Judgment :- Aravind Kumar, J: This is plaintiff’s writ petition against the order dated 28.5.2010 passed on O.S.No.17/2008 (Annexure-F) where under application filed by plaintiff for directing defendant No.2 to pay a monthly sum of Rs. 10,000/- p.m. towards maintenance of plaintiff has been dismissed. It is this order, which is impugned in present writ petition. 2. The facts in nutshell leading to the filing of the present writ petition are as under: 2.1 The parties are referred to as per their rank in Trial Court. Plaintiff instituted a suit in O.S.No. 17/2008 for the relief of partition for declaring that plaintiff is entitled to 1/5th share in all the suit schedule properties and for an enquiry into mesne profits under Order 20, Rule 12 of Code of Civil Procedure. On service of notice defendant Nos. 2, 3, 5 to 7 have filed written statement and denied the averments made in the plaint. 2.2 During the pendency of the suit an application has been filed by plaintiff viz., I.A.No.I under Section 151 of Code of Civil Procedure praying for a direction to defendant No. 2 to pay a monthly sum of Rs. 10,000/- p.m. towards maintenance of plaintiff. The said application came to be resisted by defendant No.2 by filing detailed statement at objections and on considering said objections, Trial Court has dismissed the application with cost of Rs. 500/-. It is this order, which is impugned in the present petition. 3. The contention of plaintiff in the application is that he is a commence graduate and his father Sri. Ramakrishnappa was a weaver by profession till his demise. It is contended that during the lifetime of his father he along with plaintiff was working under defendant Nos.2 and 3. Defendant No.2 being the eldest member of family was maintaining the business carried out by family and all expenses like food, clothing and pocket expenses were looked after by defendant No.2. It was contended that defendant No. 2 being the Khartha of Joint Hindu Family, he has been receiving substantial income from marketing of silk and has been working contrary to the interest of Joint family and has been utilizing the income generated from business to acquire both movable and immovable properties in his individual name and it is further contended that defendant No.2 is getting income of Rs.
2,50,000/- p.m. both from silk business and also by way of rents. It is contended in the affidavit supporting the application that plaintiff after getting married for the 2nd time got separated from the joint family and has been residing separately at Vinayakanagar and defendant No.2 is not assisting in the maintenance of plaintiff’s family and is appropriating the income of family business for himself by denying the legitimate share of plaintiff. On this ground he seeks for payment of a sum of Rs.10,000/- p.m. as maintenance from defendant No.2. 4. The said application has been opposed by defendant No.2 and status of joint family has been denied.
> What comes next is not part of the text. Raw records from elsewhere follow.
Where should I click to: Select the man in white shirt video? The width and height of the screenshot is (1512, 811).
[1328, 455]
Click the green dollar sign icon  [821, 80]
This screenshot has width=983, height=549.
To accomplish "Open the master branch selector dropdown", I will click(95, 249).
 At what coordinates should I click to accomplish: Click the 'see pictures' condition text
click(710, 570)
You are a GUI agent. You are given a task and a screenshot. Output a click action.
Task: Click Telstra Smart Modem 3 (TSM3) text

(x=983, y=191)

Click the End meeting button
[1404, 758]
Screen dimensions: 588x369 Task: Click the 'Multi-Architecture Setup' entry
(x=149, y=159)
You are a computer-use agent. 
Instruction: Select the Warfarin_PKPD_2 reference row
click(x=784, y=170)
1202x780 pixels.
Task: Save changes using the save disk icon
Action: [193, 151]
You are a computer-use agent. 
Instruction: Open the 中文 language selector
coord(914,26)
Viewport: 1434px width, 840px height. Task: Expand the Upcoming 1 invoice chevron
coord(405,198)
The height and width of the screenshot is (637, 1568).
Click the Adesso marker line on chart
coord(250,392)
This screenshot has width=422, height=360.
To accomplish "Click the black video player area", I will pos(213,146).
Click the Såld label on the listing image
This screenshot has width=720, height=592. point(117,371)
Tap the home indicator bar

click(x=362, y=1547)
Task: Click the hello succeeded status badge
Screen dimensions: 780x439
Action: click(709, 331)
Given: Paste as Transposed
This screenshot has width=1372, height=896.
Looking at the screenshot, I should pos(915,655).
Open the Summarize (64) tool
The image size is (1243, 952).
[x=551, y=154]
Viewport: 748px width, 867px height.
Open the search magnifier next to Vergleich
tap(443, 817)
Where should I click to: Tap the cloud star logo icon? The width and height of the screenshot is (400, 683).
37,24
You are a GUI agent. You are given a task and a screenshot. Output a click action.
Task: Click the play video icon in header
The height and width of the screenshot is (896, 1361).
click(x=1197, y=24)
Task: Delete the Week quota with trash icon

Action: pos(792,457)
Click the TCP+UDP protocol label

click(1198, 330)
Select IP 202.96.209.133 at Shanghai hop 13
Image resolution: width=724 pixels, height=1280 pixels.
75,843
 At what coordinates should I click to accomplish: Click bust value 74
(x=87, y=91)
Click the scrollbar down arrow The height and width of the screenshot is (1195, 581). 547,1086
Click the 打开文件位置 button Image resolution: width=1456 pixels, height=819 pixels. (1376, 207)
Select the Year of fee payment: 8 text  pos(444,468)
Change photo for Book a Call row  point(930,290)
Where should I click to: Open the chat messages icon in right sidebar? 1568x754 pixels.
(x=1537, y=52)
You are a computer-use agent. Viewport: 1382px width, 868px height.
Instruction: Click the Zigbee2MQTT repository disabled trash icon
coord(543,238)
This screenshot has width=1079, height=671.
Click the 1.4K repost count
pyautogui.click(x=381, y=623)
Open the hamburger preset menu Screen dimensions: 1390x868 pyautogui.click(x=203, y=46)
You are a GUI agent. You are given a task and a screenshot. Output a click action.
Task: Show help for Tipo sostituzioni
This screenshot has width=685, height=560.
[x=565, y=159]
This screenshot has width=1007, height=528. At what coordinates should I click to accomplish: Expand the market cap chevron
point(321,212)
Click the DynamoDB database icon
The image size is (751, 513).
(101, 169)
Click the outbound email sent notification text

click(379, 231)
The working of plaintiff and his father under 2nd defendant is also denied. It is contended that plaintiff had taken his separate share from the joint family and has left the house in the year 1989 itself. The contentions of plaintiff that immovable properties acquired by defendant No.2 are from the joint family funds has been denied by defendant No.2. It is contended that defendant No.1 is the mother of plaintiff and the power looms installed at Cubbonpet, Bangalore are self-acquired property of the mother. In fact the said power looms were also divided amongst her sons and two power looms were given to the share of plaintiff by the said defendant No.1 Smt. Thimmakka mother of Ramakrishnappa and in this regard a Palupatti was drawn in the presence of Panchayathdars and it is also agreed that plaintiff and defendant Nos.2 and 3 would jointly pay a sum of Rs.10,000/- p.m. to Smt. Yashodamma-defendant No.4 who is the wife of Sri M. Ramakrishnappa i.e., ,mother of plaintiff. The other contentions raised in the application have also been denied by defendant No.2. 5. Heard Sri. R.A. Devanand, learned Counsel appearing for the petitioner and Sri. M. Erappa Reddy, learned Counsel appearing for caveator-respondent No.2 on 30.6.2010 and it was ordered to be listed for dictating orders on 2.7.2010. In view of the fact that this Court was hearing an appeal wherein a direction has been issued by Hon’ble Apex Court to dispose of the appeal RFA No. 1966/2007, within time frame judgment could not be dictated on the date notified. However, the matter was listed from time to time and today the judgment is being dictated. 6. It is contended by Sri.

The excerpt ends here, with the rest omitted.